After publishing an op-ed championing the repeal of the health care law, Colorado Republican Rep. Mike Coffman appeared at one of his scheduled constituent meetings on Saturday to find more than 100 people waiting for him, most hoping to discuss the ACA. The congressman had booked a room in the Aurora Public Library for 90 minutes, part of his regular monthly meetings he holds throughout his district. Despite an opportunity to address the full crowd, Coffman limited his engagement to four people at a time, eventually abandoning the event all together before his time was done and before he could meet with everyone who attended.
Coffman's chief of staff, Ben Stein, released a statement trying to explain why the meeting had to end prematurely. "Unfortunately, we only reserved the room at the Aurora Central Library for 90 minutes, which is usually plenty of time to see everyone. For those who were unable to see the Congressman today we apologize. These constituents are invited to attend upcoming meeting opportunities and we will block more time so that he can hear from more of his constituents."
— Steve Krizman (@SteveKrizman) January 14, 2017
While more than 100 people were waiting to meet with him, Mike Coffman sneaks out early from his own community event. #9News pic.twitter.com/NAZlXTKgQm — Nelson Garcia (@9NewsEducation) January 14, 2017
According to reports, Coffman dipped out of the meeting six minutes before his time slot was up, through a backdoor where he could avoid people in the library waiting to speak with him.

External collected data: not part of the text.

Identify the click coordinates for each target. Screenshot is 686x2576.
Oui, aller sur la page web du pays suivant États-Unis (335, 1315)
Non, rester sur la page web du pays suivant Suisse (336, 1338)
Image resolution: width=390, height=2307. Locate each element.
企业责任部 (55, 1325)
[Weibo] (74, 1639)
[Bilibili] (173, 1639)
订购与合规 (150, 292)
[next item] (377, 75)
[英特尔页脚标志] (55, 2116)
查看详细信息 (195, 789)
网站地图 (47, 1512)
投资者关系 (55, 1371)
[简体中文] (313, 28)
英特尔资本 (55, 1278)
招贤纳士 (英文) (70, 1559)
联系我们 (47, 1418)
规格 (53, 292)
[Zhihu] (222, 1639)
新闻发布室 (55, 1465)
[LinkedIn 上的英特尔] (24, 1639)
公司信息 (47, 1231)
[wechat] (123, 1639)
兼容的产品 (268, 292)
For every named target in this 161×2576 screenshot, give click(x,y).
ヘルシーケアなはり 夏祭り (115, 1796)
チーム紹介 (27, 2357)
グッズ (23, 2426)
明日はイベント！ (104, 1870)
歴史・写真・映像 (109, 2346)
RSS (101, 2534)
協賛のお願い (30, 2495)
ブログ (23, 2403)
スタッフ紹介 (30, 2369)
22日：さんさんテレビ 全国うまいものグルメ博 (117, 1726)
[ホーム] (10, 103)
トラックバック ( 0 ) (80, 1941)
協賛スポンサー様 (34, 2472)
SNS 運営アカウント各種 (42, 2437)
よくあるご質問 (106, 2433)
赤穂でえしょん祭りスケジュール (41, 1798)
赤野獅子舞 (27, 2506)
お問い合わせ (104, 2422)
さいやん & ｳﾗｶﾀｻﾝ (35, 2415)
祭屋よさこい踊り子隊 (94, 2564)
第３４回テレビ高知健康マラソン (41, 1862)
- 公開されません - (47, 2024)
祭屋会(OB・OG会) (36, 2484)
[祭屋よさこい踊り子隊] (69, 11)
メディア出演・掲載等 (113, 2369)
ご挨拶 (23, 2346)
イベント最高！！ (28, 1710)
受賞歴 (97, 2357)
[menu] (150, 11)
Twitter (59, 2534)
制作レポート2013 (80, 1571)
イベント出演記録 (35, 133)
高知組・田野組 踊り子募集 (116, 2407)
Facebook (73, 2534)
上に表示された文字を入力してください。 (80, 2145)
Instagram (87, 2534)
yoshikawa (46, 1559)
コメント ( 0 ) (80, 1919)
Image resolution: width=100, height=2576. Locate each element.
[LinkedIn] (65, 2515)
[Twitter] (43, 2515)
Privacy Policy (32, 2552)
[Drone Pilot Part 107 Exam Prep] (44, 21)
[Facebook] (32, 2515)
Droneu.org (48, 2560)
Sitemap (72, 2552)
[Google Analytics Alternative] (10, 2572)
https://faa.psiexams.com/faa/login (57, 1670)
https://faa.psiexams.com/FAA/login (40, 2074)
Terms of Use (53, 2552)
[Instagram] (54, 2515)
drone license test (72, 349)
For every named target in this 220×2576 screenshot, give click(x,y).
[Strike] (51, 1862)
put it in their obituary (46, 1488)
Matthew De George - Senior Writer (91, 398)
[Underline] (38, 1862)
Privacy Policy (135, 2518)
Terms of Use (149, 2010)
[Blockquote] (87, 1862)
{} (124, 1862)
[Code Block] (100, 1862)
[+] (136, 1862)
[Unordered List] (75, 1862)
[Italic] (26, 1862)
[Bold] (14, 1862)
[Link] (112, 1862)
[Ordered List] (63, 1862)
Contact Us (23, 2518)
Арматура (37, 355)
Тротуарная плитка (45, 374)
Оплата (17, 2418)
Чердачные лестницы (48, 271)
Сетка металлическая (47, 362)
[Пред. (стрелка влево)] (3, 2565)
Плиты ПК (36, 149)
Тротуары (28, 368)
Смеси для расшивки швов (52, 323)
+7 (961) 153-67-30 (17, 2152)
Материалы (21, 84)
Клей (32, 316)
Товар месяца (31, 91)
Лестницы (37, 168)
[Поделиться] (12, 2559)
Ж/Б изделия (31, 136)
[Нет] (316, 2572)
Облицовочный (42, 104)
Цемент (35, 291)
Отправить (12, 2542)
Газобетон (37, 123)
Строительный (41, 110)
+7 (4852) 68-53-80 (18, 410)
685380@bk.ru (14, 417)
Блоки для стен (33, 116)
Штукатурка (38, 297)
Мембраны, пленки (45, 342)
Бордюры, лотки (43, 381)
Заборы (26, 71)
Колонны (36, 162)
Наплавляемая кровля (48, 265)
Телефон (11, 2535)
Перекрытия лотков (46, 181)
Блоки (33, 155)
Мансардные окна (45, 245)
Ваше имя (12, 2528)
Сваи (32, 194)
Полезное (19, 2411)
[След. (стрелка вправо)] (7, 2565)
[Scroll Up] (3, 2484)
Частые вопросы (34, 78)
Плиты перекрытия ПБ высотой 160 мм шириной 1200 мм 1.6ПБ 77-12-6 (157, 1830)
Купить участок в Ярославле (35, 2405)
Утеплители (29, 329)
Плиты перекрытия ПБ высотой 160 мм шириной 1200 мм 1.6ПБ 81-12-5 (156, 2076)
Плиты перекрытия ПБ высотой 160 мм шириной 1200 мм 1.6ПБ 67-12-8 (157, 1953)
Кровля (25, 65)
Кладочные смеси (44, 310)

Constituents in Colorado's sixth Congressional district can't really blame Coffman for his great escape. The GOP has yet to announce a concrete plan to repeal and replace the ACA. During a town hall event hosted by CNN last Thursday, House Speaker Paul Ryan indicated repeal and replace will occur simultaneously, suggesting Republicans have come up with a replacement for the ACA. But in an interview with The Washington Post, President-elect Donald Trump introduced a plan that in no way resembles a conventional Republican health care law. Trump promised "much lower deductibles" with the goal of "insurance for everybody." A difficult feat considering Republicans want to do away with subsidies and the safety-net.
With Republicans intent on the "repeal" part, but not the "replace" part, people are justifiably confused and voicing their concerns about the future of their health care. Meanwhile, in Michigan, Bernie Sanders attracted thousands in a rally billed as "Our first stand."